Because all the conservatives think that Congress is a bunch of Communists/Socialists who want to take away their freedoms, and the liberals think that Congress is a bunch of Fascists who serve the rich corporate interests at the cost of the middle and lower class. As for independents, they probably think the whole right vs left thing is stupid especially when Congress grinds to a halt because of it. Am I somewhere close on this one?

It's like the saying goes: you can please some of the people all of the time, all of the people some of the time, but you can't please all the people all the time.


RE: hollywood impact
By invidious on 1/20/2012 9:01:27 AM , Rating: 4
Partisan gridlock is the only thing keeping the morons in congress from really screwing things up. Do you really want them all marching to the same drum? Think about it.


RE: hollywood impact
By villageidiotintern on 1/20/2012 10:26:57 AM , Rating: 2
quote:
Partisan gridlock is the only thing keeping the morons in congress from really screwing things up.


+1. A more accurate statement cannot be made.


RE: hollywood impact
By Ryrod on 1/20/2012 12:09:08 PM , Rating: 2
quote:
Partisan gridlock is the only thing keeping the morons in congress from really screwing things up.


And partisan gridlock is what is making the US Federal Government pay more money for servicing our debt and for the continuing bloom of public debt as neither side is willing to budge on budget issues (Republicans: Taxes, Democrats: Spending Cuts). Thinking like that sends us on a straight trajectory for financial collapse.

quote:
Do you really want them all marching to the same drum? Think about it.


Yes, I would. It's called compromise and that is what our nation was founded on. Some of them happened to be stupid compromises, but they were nonetheless compromises that allowed us to form the US and to deal with many of the problems that have arisen during the 220+ years we have been a country.

The status quo is not working and something needs to change to rectify the situation we are in.


RE: hollywood impact
By JediJeb on 1/20/2012 3:57:26 PM , Rating: 2
The problem today is that if they ever do reach a compromise, it will be one that raises taxes and increases spending at the same time, taking more money from the people and putting the government deeper in debt.


RE: hollywood impact
By Ryrod on 1/20/2012 4:10:59 PM , Rating: 2
Then what is the solution? We can't continue on the course that we are on.

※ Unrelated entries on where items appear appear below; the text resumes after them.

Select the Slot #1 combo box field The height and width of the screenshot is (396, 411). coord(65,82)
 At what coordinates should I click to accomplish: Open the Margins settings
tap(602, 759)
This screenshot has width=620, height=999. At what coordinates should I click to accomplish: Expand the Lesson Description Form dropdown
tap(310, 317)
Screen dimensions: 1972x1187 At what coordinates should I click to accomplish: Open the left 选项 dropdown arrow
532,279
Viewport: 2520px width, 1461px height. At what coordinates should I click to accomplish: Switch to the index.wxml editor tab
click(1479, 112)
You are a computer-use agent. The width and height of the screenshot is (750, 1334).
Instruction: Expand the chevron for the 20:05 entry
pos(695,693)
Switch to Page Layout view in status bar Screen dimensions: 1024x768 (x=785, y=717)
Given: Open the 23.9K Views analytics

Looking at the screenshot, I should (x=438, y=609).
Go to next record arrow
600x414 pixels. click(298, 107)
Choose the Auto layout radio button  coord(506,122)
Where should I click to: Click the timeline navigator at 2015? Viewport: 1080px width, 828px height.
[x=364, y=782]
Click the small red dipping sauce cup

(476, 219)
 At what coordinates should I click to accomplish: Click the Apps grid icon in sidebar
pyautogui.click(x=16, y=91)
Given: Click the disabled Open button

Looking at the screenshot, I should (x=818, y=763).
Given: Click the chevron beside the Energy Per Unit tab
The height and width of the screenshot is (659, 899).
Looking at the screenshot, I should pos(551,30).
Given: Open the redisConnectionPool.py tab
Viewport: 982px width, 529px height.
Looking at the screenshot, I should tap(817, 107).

I think the only President and Congress in the past 30 years that has said the 'deficits do matter' was Clinton and the 104th/105th Congress. However, I don't think we are going to run into another President or Congress that is willing to propose budget reductions like Clinton did or enact spending cuts like the Congress did. I would love to see a Congress with a little more foresight than what we have seen in the past, but people would not elect such a Congress because benefit cuts and tax increases are not popular. Given our electoral system, what is popular controls, as opposed to what is right.